Nathan Lane gives Costard the look and spirit of a baggy pants
vaudevillian. Best of all is Geraldine McEwan's schoolmaster
Holofernia. Outfitted in mortar board, glasses that sit on her
nose and a spinster's sensible tweed suit, McEwan turns her birdlike
frame into a lovable caricature. (She looks like the drawing
of the professor who used to adorn Yahtzee boxes.) Perhaps the
movie's best moment is when, accompanied by Richard Briers, she
sings "The Way You Look Tonight."
But as characters, none of them
are particularly memorable, and that's something you couldn't
say about even the bland actors (like Robert Sean Leonard and
Kate Beckinsale) whom Branagh has cast before. You retain McElhone's
eyes, Lillard's face, Carmen Ejogo's smile, Lester's dancing,
but not much else. Alessandro Nivola's King is like one of the
bland romantic leads who cluttered up the Marx Brothers' movies,
and Silverstone, with her squeaky voice and baby cheeks, is simply
out of place and out of her depth.
Part of the problem lies in Branagh's
reduction of the play. He's cut it to resemble the frivolous
plots of '30s musicals, plots that were nothing more than contrivances
on which to hang song and dance numbers. (Quick! What's the plot
of "Top Hat"?) The trouble is you can't do that with
even a Shakespeare play as slight as this one. The movie seems
to have no connective tissue, and we lose the delight of the
verse. And Branagh is too anxious to recreate as much of '30s
cinema as he can. So the movie strays from romantic comedy to
ape Busby Berkeley. Then it strays from the decade, aping Esther
Williams' musicals and even "Casablanca."
Branagh's performance, however,
does work. He has mastered the trickiness of making Shakespeare's
lines both comprehensible as speech and making them sing as verse.
He is especially gifted delivering lines of love.
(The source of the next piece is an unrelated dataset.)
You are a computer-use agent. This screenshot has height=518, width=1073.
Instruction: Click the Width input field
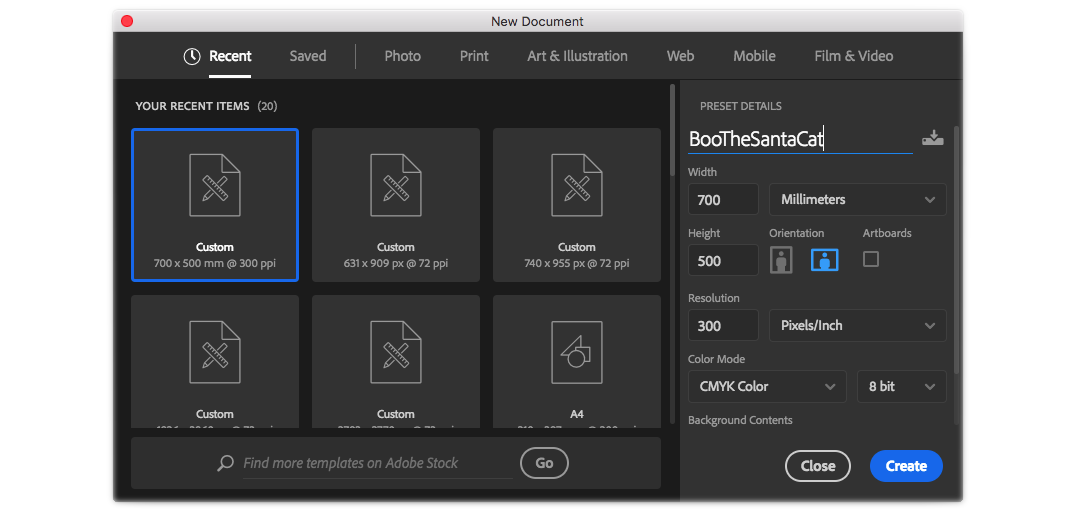tap(723, 199)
Berowne's final
scenes with McElhone (who responds to her co-star with some fine
readings of her own) are the one place in the movie we can appreciate
the verse. He has changed from the doughy likability he had in
"Henry V" into a real romantic (and, in "Hamlet,"
heroic) presence.
Though you can see everything
that's wrong with "Love's Labour's Lost," I think it
would take a particularly mingy spirit to feel ill towards it.
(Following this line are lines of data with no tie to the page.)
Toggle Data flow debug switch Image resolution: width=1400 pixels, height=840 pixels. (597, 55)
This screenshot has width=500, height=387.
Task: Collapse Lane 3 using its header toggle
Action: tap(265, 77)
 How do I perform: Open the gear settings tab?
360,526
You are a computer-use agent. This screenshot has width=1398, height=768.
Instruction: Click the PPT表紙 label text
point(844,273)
The love Branagh displays for the genre he's imitating is anything
but paltry. The whole conception of the movie is a chance worth
taking, even if it doesn't pay off. "Love's Labour's Lost"
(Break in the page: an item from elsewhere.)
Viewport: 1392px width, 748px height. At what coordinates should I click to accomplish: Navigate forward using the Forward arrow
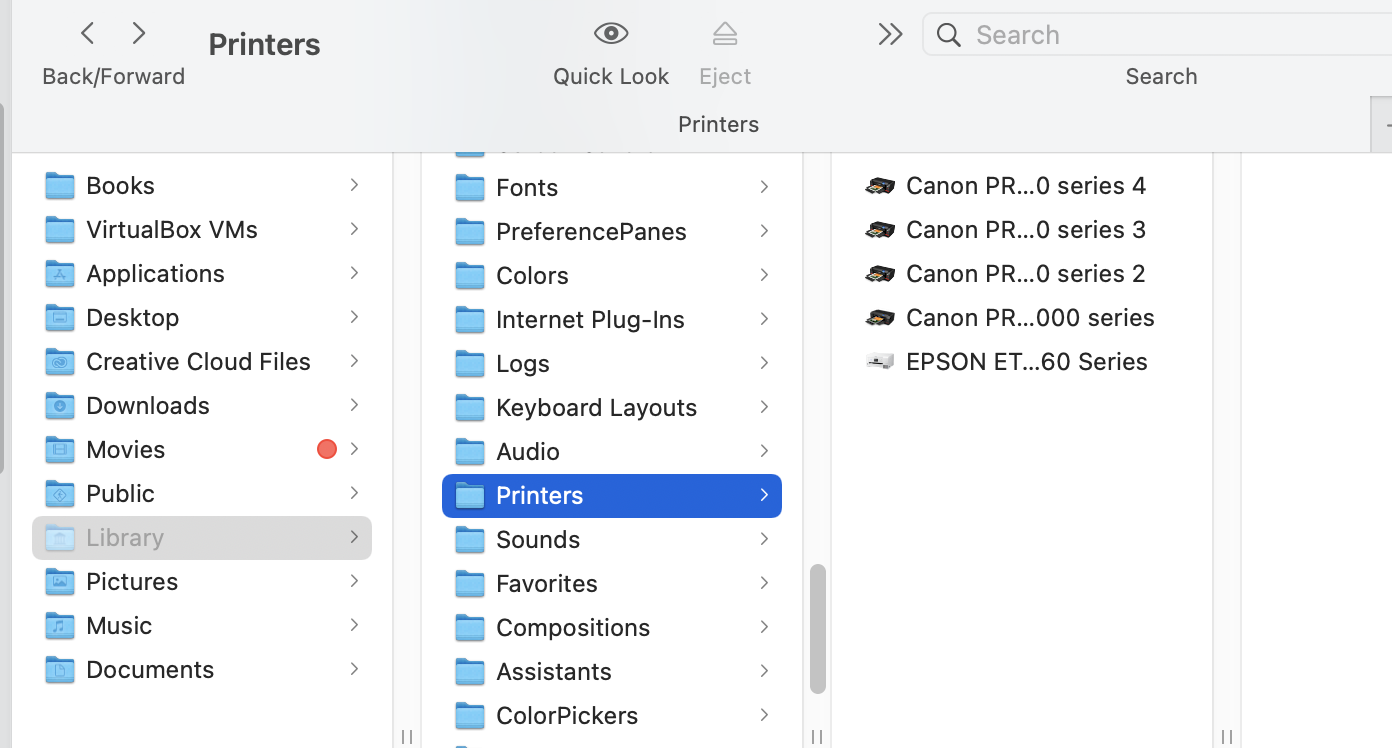click(137, 32)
is perhaps best looked on as the latest chapter in a grand undertaking
that I'm certain has many more glories ahead of it. (Branagh
has announced he will next star in and adapt, but not direct,
"Macbeth.") The thought of the Shakespeare plays he
has not yet filmed, and what he might bring to "Twelfth
Night" or "A Midsummer Night's Dream" or maybe
eventually "King Lear," is one of the most exciting
prospects contemporary movies have to offer. Branagh makes me
feel lucky that I'm around to experience it.